Currently HTSQL limits query construction to a pre-defined set of links defined by foreign key relationships. This set of features will allow the construction of arbitrary navigation paths.
We have reserved the @ character for an abbreviated link construct, but have yet to decide if it’ll be used for home() or fork()
Currently we use {} for selection, ? for filtering, and ^ for projections. Occasionally, it’s more convenient to use a functional notation for these operations, therefore we want to add the following functions:
To implement this change, many parser internals will have to be revisited and selection semantics re-defined.
Currently when you follow a table link, there’s no way to refer to the columns of the previous tables in the link path. This is rather restricted behavior but important to preserve the principle of least surprise – adding a new column to a table or an expression to a macro shouldn’t cause existing queries to break.
We want to introduce a lookup operator, *name which would look for the name recursively in the link path.
Alternatively, if we decide not to add extra syntax at this point, we may introduce a special namespace all(), which includes names from the current and all the previous namespaces in the link path.
One possible use of this feature is accessing macro arguments in a nested link context, e.g., define(cohort(y):=student?year(dob)=*y)
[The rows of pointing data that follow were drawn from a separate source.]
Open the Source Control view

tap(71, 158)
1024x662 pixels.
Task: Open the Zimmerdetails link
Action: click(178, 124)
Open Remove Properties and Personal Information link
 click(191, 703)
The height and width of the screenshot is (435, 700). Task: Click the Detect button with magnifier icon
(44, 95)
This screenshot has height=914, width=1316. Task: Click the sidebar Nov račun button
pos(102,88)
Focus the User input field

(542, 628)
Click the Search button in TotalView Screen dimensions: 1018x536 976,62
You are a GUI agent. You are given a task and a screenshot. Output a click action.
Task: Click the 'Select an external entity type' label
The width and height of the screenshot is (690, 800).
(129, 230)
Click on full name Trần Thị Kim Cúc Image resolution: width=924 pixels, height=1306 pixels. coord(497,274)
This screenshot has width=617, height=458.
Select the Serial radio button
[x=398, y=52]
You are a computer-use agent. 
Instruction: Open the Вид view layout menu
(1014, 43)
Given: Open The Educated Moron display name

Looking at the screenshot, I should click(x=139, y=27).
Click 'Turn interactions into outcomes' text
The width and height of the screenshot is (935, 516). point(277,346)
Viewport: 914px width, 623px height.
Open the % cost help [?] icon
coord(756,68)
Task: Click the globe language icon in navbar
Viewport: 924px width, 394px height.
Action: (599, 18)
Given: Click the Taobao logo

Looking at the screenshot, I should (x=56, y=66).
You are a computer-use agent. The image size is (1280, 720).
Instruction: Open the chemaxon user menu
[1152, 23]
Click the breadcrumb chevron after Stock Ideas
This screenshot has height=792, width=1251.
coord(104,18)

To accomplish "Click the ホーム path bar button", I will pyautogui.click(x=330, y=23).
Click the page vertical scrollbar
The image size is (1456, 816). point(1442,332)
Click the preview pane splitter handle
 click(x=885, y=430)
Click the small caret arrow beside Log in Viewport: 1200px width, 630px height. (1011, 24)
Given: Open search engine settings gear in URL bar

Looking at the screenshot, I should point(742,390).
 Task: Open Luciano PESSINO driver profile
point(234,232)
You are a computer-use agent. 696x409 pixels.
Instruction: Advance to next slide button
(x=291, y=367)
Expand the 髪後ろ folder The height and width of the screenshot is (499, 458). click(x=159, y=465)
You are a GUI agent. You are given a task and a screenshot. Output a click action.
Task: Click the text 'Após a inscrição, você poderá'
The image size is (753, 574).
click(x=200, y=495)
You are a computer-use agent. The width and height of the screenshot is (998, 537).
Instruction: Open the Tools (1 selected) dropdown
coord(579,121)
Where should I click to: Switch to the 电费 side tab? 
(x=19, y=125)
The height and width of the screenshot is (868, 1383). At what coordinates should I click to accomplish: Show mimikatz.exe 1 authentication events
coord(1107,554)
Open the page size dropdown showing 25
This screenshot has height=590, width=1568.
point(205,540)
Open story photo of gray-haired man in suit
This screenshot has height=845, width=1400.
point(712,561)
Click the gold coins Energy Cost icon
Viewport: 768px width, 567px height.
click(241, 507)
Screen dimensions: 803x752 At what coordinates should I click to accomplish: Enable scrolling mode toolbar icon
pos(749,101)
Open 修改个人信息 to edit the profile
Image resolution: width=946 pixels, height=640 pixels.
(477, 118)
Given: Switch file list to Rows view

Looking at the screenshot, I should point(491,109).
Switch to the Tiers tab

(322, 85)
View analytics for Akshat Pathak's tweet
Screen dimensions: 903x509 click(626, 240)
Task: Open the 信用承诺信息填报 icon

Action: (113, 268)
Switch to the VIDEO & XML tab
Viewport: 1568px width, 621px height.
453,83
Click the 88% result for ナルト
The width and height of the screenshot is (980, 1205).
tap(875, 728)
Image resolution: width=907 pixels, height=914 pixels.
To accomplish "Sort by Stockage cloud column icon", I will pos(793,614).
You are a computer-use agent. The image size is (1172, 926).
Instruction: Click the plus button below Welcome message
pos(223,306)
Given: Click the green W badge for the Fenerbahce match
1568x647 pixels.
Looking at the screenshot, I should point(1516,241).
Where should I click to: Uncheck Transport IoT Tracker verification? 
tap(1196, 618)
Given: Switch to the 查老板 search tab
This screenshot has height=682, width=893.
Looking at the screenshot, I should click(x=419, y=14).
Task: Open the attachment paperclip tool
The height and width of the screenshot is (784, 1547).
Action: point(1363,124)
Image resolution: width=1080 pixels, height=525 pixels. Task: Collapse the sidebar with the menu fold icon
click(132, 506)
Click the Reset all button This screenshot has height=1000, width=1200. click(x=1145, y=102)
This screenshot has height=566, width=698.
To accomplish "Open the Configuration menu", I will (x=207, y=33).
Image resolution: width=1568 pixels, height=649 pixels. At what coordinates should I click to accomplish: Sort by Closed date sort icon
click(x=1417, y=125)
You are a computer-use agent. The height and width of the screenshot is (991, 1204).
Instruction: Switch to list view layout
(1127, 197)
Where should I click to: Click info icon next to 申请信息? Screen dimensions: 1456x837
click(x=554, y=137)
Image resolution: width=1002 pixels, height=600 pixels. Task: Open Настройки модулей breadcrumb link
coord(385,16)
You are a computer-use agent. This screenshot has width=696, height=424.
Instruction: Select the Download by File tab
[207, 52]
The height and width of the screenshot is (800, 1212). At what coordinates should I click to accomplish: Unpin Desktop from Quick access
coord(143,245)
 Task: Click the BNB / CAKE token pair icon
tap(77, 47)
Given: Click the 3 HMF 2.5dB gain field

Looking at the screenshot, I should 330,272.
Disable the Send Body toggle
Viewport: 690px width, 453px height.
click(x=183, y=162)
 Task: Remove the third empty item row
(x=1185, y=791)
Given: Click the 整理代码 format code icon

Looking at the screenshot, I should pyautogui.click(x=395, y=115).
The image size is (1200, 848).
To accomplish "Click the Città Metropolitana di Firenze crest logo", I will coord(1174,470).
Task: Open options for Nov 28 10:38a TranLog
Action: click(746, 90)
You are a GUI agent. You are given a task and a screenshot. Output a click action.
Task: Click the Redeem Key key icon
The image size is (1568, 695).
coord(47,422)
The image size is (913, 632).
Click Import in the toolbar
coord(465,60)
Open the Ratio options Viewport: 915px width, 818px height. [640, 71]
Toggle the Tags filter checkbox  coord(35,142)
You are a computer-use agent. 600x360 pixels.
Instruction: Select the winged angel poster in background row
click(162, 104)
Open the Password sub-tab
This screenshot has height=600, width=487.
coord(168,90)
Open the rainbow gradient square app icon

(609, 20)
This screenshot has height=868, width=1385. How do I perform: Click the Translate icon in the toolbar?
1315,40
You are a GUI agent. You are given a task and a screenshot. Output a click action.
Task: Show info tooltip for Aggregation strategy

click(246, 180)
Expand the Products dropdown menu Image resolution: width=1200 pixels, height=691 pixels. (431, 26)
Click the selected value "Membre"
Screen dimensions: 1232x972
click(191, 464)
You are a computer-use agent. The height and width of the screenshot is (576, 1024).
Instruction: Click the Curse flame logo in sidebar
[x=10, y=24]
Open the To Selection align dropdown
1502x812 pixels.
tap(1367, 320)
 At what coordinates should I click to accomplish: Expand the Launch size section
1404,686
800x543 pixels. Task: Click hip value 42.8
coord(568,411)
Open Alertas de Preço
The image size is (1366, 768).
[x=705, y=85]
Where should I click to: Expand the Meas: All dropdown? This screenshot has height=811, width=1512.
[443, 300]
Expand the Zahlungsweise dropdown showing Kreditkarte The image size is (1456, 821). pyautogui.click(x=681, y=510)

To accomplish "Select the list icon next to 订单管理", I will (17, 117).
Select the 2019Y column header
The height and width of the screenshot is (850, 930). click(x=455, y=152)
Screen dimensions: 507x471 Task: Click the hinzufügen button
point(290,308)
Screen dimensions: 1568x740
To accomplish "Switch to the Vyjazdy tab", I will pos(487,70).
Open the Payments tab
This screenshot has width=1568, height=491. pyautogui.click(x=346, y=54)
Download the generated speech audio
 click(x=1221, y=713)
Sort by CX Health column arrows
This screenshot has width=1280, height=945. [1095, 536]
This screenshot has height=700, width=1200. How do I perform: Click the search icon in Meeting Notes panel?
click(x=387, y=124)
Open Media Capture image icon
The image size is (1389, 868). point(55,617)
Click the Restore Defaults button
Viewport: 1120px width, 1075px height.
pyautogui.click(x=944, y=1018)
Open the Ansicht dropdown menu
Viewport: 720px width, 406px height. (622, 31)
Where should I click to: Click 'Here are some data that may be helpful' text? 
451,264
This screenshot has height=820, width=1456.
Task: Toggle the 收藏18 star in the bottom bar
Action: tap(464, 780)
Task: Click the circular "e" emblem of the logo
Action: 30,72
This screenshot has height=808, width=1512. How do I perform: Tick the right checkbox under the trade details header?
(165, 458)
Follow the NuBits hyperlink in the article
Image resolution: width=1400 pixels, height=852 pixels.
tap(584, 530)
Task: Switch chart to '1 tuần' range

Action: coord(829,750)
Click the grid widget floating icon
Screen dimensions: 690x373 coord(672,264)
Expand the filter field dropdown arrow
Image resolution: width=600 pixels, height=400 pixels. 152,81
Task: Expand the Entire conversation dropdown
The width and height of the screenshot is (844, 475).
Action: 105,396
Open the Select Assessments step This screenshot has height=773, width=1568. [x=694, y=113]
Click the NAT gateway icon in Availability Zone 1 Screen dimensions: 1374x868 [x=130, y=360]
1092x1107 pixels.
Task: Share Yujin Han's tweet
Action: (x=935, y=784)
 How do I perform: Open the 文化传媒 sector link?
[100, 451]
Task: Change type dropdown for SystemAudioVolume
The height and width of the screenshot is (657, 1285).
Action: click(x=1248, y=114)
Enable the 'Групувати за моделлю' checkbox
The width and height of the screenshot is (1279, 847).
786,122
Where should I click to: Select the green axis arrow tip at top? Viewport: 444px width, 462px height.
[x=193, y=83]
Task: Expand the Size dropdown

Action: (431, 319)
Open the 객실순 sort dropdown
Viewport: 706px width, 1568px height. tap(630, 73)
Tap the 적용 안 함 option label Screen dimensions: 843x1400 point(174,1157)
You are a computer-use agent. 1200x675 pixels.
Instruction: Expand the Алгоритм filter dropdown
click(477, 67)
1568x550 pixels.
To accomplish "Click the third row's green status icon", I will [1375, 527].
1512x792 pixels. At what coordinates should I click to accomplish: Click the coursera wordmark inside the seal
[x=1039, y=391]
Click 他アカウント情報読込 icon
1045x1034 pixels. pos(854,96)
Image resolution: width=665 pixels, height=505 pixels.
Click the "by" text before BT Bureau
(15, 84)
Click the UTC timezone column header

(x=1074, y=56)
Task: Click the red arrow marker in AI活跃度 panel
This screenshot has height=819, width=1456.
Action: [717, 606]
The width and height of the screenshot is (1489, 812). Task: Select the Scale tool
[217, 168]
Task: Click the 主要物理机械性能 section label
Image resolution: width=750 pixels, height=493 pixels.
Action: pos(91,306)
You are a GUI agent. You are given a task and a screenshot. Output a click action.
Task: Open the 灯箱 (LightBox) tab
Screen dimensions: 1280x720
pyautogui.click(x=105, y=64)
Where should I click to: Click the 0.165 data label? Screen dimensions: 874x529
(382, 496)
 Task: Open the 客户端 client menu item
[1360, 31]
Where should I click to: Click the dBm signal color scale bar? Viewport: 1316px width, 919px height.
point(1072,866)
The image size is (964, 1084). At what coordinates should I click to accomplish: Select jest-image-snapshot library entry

We also would use \*n, where n is an integer literal to refer to the nth element of the current selection. This feature would make it easy to filter on complex expressions without repeating them.
We would like the projection operator to define a more usable namespace, for instance, program^degree should have a namespace with two names, degree which refers to the projection’s kernel and program which refers to the base of the projection.
But, how do we define the namespace in the general case where either the base or the kernel are arbitrary expressions?
Currently there isn’t a mechanism to refer to tables named the same but in different schemas. In a similar way, if a table has more than one backlink to the same target, they are inaccessible.
We don’t have any ideas how to fix this yet.
We want to apply more aggressive optimizations for queries using aggregates to reduce the number of subselects. For instance, an expression /{avg(course{credits}?no>400),avg(course{credits}?no<=400)} could be re-written as /{avg(course{if(n>400,credits)}),avg(course{if(no<=400,credits)}} in order to use a single SELECT frame in the generated SQL.